SUMMARY OF THE INVENTION
[0015] In accordance with a preferred embodiment of the present
invention, a lock control section and a stage control section are
assigned to a data block within a system memory of a multiprocessor
system. In response to a request for accessing the data block by a
processing unit within the multiprocessor system, a determination
is made by a memory controller whether or not the lock control
section of the data block has been set. If the lock control section
of the data block has been set, the request for accessing the data
block is denied. Otherwise, if the lock control section of the data
block has not been set, another determination is made whether or
not a current processing stage of the requesting processing unit
matches a processing stage indicated by the stage control section.

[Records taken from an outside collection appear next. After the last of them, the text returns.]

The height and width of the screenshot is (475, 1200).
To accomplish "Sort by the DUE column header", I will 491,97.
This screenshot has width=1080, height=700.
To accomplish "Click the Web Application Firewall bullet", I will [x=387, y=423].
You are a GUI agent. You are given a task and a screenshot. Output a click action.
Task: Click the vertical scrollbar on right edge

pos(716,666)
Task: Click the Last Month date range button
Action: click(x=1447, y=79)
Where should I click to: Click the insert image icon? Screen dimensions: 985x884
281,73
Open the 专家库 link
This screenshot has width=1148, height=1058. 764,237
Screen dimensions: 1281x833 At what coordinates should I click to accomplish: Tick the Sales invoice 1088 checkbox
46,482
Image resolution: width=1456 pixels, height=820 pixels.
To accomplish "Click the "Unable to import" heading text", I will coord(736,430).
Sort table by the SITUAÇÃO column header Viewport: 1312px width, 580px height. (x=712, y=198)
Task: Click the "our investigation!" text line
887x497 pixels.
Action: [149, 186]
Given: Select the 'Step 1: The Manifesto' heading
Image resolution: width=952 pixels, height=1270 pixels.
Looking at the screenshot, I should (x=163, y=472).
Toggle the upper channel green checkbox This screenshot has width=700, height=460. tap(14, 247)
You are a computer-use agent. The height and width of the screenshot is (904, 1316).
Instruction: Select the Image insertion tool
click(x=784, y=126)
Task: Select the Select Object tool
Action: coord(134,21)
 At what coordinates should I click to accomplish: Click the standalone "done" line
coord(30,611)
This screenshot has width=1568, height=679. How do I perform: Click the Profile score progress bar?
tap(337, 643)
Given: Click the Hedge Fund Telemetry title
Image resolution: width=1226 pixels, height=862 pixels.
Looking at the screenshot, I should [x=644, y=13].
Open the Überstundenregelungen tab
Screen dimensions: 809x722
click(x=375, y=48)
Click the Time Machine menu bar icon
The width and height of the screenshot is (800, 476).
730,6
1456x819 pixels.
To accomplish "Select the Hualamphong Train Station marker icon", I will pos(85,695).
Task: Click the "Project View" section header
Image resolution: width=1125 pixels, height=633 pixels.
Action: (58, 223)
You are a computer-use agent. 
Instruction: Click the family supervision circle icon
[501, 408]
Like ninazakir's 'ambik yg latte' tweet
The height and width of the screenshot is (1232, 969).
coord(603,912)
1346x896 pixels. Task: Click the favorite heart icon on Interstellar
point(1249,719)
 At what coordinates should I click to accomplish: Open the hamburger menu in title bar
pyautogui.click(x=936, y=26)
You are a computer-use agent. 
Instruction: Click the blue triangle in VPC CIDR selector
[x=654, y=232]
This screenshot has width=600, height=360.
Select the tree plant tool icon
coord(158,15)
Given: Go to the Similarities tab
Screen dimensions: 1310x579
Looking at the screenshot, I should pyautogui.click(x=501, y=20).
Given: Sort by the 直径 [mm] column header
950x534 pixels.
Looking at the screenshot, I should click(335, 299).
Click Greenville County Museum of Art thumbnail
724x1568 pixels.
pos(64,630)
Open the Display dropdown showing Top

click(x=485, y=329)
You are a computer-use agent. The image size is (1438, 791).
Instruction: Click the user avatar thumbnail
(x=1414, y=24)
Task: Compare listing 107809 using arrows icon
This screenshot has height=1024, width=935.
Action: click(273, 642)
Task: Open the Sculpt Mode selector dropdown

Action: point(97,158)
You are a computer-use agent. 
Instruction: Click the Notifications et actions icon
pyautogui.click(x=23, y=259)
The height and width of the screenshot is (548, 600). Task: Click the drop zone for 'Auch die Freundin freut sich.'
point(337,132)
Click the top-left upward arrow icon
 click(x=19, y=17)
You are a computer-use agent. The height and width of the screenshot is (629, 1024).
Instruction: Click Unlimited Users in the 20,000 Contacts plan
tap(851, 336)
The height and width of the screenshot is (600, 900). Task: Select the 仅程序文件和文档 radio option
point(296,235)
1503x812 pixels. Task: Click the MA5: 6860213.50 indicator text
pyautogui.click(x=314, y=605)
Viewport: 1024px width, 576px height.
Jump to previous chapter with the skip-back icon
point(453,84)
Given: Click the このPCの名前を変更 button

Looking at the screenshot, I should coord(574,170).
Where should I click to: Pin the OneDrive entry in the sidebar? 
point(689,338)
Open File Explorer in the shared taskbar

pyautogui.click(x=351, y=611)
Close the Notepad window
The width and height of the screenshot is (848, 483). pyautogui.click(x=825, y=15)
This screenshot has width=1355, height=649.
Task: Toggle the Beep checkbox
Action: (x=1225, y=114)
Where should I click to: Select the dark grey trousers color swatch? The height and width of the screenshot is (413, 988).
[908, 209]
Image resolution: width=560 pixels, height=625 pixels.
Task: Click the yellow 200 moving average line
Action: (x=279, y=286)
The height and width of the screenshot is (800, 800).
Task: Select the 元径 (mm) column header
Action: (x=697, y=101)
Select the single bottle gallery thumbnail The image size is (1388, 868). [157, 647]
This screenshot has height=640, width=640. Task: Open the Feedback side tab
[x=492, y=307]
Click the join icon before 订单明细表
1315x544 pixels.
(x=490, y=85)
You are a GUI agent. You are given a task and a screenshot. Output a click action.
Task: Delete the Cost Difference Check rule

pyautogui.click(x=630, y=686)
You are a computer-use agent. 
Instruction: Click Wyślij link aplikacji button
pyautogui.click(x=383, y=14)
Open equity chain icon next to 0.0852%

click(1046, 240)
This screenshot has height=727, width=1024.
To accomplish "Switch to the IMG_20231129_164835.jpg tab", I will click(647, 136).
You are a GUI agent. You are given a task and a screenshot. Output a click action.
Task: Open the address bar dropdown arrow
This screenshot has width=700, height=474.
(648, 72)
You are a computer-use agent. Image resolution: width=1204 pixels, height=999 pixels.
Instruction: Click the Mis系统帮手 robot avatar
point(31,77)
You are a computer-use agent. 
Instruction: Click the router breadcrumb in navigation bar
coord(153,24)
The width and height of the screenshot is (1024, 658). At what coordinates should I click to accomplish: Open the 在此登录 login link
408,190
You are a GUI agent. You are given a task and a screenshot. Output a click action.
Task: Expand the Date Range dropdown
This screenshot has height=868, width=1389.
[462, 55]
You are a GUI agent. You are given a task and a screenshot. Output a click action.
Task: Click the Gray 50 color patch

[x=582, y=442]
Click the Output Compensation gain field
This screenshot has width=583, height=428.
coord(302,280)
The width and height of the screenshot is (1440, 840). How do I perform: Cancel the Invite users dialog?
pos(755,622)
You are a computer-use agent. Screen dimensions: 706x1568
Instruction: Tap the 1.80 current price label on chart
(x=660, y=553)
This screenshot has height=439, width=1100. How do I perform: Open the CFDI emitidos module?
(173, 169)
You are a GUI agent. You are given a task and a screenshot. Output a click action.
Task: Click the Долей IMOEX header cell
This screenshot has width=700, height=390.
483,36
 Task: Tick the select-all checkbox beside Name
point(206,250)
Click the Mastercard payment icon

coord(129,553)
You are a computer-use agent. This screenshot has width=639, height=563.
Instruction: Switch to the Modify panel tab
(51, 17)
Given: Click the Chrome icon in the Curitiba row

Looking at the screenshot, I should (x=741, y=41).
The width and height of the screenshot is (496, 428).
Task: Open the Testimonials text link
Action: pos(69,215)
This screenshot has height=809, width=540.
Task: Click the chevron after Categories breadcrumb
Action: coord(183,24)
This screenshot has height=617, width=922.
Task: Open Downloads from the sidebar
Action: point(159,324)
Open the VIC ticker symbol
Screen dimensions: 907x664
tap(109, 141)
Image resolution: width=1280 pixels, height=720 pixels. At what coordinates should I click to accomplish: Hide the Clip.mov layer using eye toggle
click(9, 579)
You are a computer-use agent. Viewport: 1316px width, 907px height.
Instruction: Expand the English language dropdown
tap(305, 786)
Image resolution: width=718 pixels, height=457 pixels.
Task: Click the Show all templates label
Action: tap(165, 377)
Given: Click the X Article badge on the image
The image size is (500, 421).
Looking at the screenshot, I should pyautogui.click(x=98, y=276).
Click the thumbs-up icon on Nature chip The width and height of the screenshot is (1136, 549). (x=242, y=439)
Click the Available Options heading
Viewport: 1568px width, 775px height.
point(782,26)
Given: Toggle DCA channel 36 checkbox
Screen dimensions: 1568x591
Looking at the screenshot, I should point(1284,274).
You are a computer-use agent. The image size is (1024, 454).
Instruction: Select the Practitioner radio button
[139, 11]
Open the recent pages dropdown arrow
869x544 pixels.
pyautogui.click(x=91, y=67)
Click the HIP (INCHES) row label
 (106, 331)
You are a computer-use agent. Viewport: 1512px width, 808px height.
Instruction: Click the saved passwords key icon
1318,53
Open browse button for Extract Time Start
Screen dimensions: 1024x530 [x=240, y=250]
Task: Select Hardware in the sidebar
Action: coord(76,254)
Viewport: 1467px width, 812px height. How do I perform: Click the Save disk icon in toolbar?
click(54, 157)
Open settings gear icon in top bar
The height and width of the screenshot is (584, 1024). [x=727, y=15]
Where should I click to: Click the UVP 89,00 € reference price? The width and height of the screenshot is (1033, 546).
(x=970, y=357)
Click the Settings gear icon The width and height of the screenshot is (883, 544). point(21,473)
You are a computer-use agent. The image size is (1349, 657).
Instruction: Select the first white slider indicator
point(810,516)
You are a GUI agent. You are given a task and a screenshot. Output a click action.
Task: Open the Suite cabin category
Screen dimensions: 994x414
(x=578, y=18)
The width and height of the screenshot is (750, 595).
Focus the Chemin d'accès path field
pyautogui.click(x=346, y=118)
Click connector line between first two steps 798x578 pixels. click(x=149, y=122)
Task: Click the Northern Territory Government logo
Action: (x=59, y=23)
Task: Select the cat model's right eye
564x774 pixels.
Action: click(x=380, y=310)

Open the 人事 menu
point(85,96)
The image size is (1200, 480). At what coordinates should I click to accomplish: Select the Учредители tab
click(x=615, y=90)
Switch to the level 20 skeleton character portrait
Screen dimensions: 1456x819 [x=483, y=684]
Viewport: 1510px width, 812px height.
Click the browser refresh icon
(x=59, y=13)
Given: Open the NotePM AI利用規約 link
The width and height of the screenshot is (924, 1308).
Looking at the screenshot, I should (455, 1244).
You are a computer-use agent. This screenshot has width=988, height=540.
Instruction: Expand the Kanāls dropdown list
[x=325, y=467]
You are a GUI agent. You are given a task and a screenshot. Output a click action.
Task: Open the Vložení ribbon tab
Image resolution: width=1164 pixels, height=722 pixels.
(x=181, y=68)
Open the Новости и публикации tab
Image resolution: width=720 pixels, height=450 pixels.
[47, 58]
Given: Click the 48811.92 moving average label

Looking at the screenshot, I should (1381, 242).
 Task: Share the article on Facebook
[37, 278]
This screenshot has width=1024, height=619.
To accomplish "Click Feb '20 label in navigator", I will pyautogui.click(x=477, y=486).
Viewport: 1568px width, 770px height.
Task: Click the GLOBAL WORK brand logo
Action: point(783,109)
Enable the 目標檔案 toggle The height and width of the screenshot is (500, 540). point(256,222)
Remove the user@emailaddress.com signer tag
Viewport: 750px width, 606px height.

If the current processing stage of the requesting processing unit
does not match the processing stage indicated by the stage control
section, the request for accessing the data block is denied. If the
current processing stage of the requesting processing unit matches
the processing stage indicated within the stage control section,
the lock control section of the data block is set, and the
requesting processing unit is allowed to access the data block.
[0016] All features and advantages of the present invention will
become apparent in the following detailed written description.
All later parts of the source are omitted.